By age 16, the teenager was dead – beaten, stabbed, shot and run over by a car when he showed up at a street party dressed as a woman. His mistake: confiding to a friend that he was attending a “straight” party as a girl for the first time in his life.
“When I saw Dwayne’s body, I started shaking and crying,” said Khloe, one of three transgendered friends who shared a derelict house with the teenager in the hills above the north coast city of Montego Bay. Like most transgenders and gays in Jamaica, Khloe wouldn’t give a full name out of fear.
“It was horrible. It was so, so painful to see him like that.”
International advocacy groups often portray this Caribbean island as the most hostile country in the Western Hemisphere for gays and transgendered people. After two prominent gay rights activists were murdered, a researcher with the US-based Human Rights Watch in 2006 called the environment in Jamaica for such groups “the worst any of us has ever seen.”

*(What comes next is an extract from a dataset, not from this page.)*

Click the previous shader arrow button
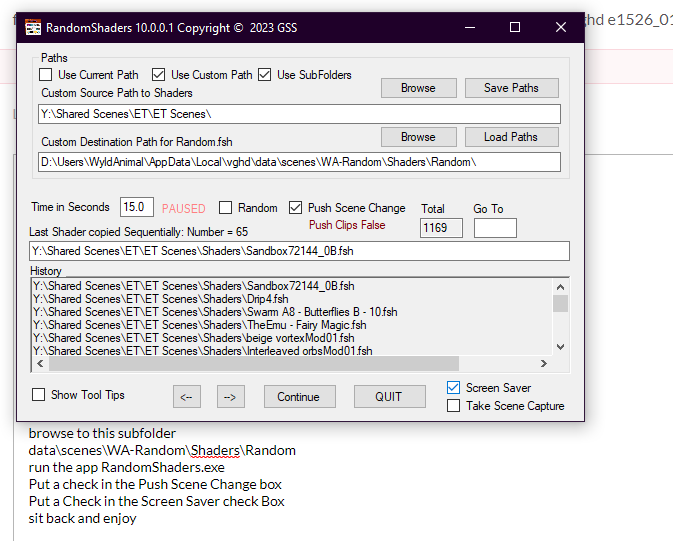[x=186, y=397]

Local activists have since disputed that label, but still say homophobia is pervasive. Dwayne’s horrific 22 July murder has made headlines in newspapers on the island and stirred calls in some quarters for doing more to protect Jamaica’s gay community, especially those who live on the streets and resort to sex work.
Advocates say much of the homophobia is fuelled by a nearly 150-year-old anti-sodomy law that bans anal sex as well as by dancehall reggae performers who flaunt anti-gay themes. The island’s main gay rights group estimated that two homosexual men were killed for their sexual orientation last year, and 36 were the victims of mob violence.

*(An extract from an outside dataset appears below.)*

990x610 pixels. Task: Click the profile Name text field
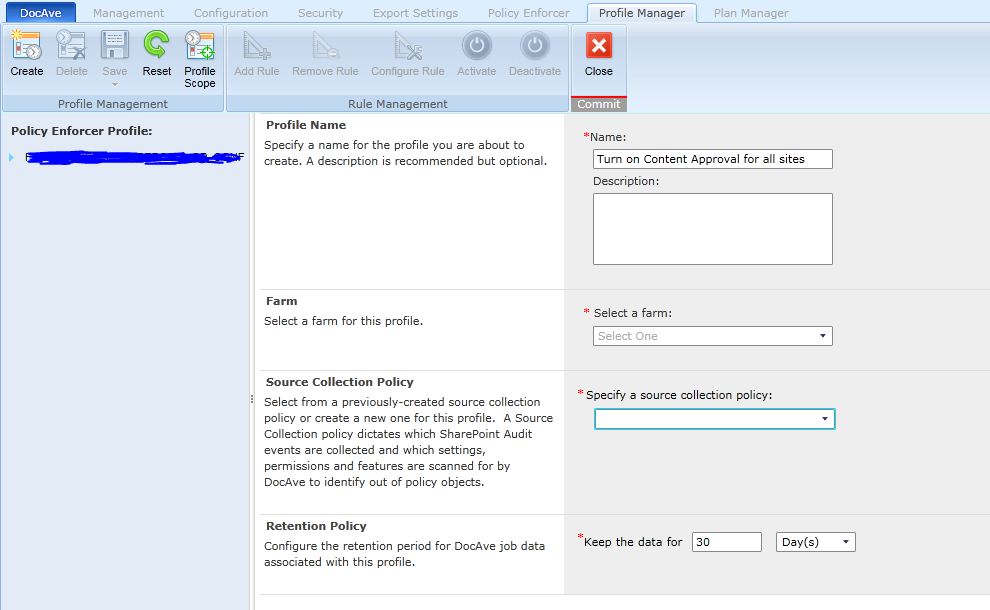[712, 159]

For years, Jamaica’s gay community has lived so far underground that their parties and church services were held in secret locations. Most gays have stuck to a “don’t ask, don’t tell” policy of keeping their sexual orientation hidden to avoid scrutiny or protect loved ones.

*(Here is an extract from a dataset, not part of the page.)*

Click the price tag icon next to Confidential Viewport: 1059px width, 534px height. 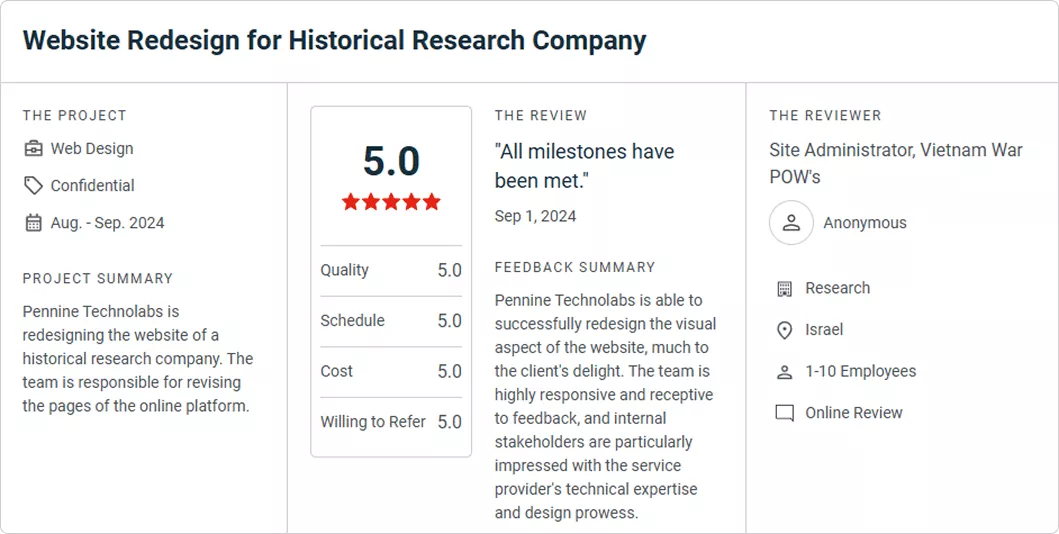33,186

“Judging by comments made on social media, most Jamaicans think Dwayne Jones brought his death on himself for wearing a dress and dancing in a society that has made it abundantly clear that homosexuals are neither to be seen nor heard,” said Annie Paul, a blogger and publications officer at Jamaica’s campus of the University of the West Indies.
Some say the hostility partly stems from the legacy of slavery when black men were sometimes sodomised as punishment or humiliation. Some historians believe that practice carried over into a general dread of homosexuality.
But in recent years, emboldened young people such as Dwayne have helped bring the island’s gay and transgender community out of the shadows. A small group of gay runaways now rowdily congregates on the streets of Kingston’s financial district.
Prime Minister Portia Simpson Miller’s government has also vowed to put the anti-sodomy law to a “conscience vote” in Parliament, and she said during her 2011 campaign that only merit would decide who got a Cabinet position in her government. By contrast, former Prime Minister Bruce Golding said in 2008 that he would never allow homosexuals in his Cabinet.